In Aberdeen, Cairngorm reindeer took part in the Trinity Centre’s annual Santa and reindeer parade. Once they had pulled Santa’s sleigh down Union Street, the animals were taken inside the shopping centre where they remained for almost 3 hours. One of our supporters who was at the event expressed her worries “In my view, what concerned me the most was the long interval that the reindeer spent within the bleak enclosure at the Trinity Centre. The animals just stood passively the whole time, with nothing to do or to engage their interest.”
Reindeer on a double yellow line at Kirkcaldy’s Christmas parade.

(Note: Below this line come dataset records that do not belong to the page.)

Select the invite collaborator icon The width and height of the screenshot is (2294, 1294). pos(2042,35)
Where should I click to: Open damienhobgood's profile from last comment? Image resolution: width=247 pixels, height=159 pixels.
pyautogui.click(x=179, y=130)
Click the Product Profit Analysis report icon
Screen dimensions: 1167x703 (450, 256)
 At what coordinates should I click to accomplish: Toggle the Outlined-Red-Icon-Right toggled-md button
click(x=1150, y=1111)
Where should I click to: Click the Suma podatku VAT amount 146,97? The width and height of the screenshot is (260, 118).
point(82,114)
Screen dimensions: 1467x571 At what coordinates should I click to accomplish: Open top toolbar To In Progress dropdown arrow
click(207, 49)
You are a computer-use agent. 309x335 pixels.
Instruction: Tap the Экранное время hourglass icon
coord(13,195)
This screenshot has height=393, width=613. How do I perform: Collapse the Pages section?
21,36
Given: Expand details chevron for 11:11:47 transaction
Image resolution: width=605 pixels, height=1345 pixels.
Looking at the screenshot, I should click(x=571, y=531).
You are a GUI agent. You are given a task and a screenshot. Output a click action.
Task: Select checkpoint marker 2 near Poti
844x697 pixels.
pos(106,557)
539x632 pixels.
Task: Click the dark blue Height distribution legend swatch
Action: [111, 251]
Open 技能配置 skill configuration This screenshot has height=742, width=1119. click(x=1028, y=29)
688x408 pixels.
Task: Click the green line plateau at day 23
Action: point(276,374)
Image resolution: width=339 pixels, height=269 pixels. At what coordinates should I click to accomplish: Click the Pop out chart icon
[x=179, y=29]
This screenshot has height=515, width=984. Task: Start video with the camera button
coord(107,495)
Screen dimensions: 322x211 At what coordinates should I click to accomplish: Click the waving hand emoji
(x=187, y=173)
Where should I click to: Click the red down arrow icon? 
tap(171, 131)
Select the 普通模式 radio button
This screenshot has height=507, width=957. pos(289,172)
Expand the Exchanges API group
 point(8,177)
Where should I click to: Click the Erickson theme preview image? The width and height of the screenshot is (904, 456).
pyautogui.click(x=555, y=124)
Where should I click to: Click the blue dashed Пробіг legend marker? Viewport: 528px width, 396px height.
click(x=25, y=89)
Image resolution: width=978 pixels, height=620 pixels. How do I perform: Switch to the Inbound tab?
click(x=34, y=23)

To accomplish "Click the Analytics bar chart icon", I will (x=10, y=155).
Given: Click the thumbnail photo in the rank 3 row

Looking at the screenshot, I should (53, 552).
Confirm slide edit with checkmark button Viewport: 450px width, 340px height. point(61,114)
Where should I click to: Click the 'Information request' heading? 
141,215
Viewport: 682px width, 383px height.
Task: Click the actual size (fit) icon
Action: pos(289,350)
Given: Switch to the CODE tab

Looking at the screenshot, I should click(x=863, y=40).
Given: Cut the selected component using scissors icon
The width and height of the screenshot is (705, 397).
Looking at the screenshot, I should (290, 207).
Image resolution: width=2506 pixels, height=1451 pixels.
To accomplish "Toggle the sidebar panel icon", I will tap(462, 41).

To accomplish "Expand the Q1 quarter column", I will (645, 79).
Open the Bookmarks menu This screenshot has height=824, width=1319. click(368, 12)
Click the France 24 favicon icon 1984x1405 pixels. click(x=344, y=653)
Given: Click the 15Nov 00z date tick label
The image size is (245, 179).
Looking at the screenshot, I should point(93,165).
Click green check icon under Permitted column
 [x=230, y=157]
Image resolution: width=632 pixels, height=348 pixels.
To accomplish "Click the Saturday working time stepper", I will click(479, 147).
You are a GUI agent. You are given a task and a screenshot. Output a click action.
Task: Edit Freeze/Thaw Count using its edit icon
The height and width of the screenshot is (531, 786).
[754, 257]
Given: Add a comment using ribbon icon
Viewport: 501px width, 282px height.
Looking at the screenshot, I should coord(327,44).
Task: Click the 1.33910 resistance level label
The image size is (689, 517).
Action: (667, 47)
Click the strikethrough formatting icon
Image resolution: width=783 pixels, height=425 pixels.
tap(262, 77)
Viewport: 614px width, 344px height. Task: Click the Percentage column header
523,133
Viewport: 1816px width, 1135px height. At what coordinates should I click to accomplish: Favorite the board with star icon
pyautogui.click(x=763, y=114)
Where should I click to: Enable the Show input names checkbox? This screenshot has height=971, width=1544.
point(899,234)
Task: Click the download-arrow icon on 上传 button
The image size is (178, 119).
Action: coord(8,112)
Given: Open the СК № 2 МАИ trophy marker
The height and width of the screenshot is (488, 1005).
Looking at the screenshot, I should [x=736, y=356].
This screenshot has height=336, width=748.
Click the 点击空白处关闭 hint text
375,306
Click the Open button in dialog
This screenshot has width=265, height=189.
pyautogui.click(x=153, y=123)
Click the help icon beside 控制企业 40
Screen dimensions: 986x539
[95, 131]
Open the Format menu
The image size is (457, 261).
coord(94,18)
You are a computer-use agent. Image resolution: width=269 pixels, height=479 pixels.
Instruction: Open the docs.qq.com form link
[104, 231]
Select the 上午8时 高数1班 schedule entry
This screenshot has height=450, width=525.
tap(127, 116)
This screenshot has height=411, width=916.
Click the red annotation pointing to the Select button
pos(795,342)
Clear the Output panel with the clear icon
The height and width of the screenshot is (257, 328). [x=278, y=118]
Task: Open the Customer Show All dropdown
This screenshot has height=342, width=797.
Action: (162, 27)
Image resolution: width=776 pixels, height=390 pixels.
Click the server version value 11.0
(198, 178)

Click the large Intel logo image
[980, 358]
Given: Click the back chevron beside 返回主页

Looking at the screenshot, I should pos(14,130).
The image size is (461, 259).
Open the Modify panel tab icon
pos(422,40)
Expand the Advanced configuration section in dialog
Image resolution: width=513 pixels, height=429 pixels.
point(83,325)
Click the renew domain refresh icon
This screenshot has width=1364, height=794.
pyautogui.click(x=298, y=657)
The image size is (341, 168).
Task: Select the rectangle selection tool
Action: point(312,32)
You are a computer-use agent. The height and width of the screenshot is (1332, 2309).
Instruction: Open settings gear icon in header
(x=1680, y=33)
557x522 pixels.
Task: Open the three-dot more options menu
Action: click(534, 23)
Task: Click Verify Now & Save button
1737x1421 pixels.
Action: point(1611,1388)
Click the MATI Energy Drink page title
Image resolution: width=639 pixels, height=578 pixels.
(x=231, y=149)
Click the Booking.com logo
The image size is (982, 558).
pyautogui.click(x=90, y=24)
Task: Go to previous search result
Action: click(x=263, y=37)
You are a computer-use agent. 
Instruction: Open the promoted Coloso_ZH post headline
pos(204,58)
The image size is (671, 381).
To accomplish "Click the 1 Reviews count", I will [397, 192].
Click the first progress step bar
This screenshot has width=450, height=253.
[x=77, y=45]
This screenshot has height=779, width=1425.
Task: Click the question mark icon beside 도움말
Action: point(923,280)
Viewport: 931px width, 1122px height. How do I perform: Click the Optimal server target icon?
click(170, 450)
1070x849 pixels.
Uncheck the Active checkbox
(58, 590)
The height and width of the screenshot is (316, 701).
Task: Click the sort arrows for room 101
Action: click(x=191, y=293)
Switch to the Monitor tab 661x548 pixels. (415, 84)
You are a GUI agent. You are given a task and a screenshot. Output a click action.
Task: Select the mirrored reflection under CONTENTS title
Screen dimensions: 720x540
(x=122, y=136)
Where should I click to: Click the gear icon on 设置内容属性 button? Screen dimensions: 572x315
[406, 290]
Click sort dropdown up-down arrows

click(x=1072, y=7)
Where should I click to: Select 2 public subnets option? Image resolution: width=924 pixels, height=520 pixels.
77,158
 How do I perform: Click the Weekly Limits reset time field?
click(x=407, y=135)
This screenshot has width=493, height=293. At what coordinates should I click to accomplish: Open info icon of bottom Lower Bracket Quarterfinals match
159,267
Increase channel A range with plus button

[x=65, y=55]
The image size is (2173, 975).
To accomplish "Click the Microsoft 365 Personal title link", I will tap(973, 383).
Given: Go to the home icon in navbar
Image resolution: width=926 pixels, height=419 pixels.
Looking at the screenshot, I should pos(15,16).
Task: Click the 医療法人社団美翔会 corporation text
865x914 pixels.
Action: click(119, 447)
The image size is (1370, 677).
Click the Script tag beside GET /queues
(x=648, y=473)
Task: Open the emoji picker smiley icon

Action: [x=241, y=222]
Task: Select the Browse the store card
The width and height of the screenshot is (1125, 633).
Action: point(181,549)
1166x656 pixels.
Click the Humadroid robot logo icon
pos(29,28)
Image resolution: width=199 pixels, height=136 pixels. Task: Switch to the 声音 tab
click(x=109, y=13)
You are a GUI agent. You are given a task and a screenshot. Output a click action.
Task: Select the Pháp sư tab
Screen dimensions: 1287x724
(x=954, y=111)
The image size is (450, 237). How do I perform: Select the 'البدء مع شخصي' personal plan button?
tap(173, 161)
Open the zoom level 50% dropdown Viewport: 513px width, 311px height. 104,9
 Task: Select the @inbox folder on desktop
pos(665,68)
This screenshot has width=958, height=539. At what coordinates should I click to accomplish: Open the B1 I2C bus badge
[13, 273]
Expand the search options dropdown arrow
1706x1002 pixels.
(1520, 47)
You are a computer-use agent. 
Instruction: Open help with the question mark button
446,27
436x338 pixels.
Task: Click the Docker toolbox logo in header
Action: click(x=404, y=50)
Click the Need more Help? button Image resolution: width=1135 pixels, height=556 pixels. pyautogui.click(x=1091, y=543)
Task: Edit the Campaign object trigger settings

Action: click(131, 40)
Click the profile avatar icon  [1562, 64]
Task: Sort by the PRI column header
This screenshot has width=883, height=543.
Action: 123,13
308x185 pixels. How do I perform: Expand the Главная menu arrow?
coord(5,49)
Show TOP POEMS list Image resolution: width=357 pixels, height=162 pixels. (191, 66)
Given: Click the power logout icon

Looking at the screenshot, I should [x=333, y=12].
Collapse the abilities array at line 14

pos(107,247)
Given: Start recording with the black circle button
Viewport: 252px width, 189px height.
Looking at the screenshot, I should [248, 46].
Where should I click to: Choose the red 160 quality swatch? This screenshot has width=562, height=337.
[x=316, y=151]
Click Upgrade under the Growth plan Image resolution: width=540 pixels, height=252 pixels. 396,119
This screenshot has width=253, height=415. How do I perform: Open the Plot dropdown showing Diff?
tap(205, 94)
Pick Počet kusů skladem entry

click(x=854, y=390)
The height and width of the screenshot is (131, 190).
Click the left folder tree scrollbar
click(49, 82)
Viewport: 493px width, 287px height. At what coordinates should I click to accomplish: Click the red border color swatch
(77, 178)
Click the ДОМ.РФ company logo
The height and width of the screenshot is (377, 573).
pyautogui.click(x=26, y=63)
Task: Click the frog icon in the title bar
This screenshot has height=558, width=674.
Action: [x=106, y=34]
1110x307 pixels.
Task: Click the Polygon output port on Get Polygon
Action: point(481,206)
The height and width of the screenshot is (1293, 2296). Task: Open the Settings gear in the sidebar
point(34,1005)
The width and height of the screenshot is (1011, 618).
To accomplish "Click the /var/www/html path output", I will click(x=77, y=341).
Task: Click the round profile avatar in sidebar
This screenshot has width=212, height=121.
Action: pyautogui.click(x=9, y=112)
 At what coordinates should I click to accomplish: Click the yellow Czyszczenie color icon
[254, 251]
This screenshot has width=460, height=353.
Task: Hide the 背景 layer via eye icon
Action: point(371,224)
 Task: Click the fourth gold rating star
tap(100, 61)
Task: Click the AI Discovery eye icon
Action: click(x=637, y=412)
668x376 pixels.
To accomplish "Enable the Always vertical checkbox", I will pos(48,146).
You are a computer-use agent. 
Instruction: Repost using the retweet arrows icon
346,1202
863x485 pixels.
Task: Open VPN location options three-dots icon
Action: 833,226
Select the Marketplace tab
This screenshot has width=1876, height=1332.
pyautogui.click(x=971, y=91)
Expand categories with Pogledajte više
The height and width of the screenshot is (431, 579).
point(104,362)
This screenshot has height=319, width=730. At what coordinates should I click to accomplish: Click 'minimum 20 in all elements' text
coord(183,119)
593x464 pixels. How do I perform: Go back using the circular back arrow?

OneKind has long-objected to the use of live reindeer in public celebrations and static displays during the festive season – yet their use still seems to be increasing. This year, we identified 21 event organisers that were using live reindeer. We contacted them to set out the wider welfare concerns regarding the use of reindeer as entertainment and asked them to review their policy for next year. Four organisers responded (three of these were local authorities) and, while taking our concerns on board, were confident that the welfare of the reindeer was satisfactorily protected.
While we are still reviewing our evidence, the lack of response to our concerns and the wide variations in the keeping and use of reindeer lead us to believe that – at the very least – consistent standards need to be provided for these animals. OneKind is calling on the Scottish Government to progress its proposals for further regulation of the use of animals in displays and exhibitions and to issue guidance on their welfare.
We also believe that if organisers – particularly local authorities – decide against using live reindeer in future and make their policies well known in advance of Christmas 2019, this would deter companies from organising future events like we’ve seen this year. It has already been shown that communities in Scotland can organise amazing Christmas shows and they can be enjoyed without the use of sentient animals for entertainment.